(Data provided Opens)

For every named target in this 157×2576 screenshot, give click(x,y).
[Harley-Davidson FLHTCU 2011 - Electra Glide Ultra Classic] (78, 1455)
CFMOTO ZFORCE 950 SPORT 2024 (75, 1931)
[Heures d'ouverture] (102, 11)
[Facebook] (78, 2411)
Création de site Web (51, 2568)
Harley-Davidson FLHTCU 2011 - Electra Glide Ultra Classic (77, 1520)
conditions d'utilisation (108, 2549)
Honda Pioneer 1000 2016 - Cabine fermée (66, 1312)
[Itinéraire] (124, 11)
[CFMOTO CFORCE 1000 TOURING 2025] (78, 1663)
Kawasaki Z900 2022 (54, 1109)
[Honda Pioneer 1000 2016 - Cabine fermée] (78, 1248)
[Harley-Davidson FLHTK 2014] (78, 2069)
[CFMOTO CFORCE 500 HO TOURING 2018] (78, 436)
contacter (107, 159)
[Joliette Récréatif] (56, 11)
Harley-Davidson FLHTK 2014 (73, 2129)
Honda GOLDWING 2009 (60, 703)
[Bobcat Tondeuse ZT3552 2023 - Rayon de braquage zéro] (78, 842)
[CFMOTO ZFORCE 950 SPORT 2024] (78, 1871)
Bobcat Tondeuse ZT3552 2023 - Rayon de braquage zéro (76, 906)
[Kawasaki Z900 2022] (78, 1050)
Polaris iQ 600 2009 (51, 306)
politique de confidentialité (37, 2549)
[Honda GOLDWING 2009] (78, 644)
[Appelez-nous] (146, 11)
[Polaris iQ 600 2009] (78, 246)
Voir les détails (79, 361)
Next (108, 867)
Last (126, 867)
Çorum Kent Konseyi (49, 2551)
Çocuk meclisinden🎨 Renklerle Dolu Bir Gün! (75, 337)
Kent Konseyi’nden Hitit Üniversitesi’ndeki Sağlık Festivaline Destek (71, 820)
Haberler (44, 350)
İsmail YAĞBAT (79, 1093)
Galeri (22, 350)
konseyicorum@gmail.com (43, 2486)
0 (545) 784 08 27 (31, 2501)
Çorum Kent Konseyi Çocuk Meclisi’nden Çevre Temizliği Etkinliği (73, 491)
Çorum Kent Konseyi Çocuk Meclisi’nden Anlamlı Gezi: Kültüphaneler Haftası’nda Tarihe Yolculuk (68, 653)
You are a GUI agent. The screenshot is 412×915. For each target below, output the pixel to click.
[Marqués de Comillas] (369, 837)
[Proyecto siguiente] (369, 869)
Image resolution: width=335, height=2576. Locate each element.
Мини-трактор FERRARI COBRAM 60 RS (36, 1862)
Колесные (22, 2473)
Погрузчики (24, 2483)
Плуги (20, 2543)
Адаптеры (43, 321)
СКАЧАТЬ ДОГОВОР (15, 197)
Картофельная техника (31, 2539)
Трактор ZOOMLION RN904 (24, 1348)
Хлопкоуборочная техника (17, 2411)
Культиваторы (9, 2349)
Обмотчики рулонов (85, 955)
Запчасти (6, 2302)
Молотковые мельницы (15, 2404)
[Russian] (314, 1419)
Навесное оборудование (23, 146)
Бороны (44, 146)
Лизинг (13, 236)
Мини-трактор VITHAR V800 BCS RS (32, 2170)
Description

(Data provided Closes)

## Task statement
Retrieve each line of the data in which the word "FLHTK" can be found.

## Response to the exercise
[Harley-Davidson FLHTK 2014] (78, 2069)
Harley-Davidson FLHTK 2014 (73, 2129)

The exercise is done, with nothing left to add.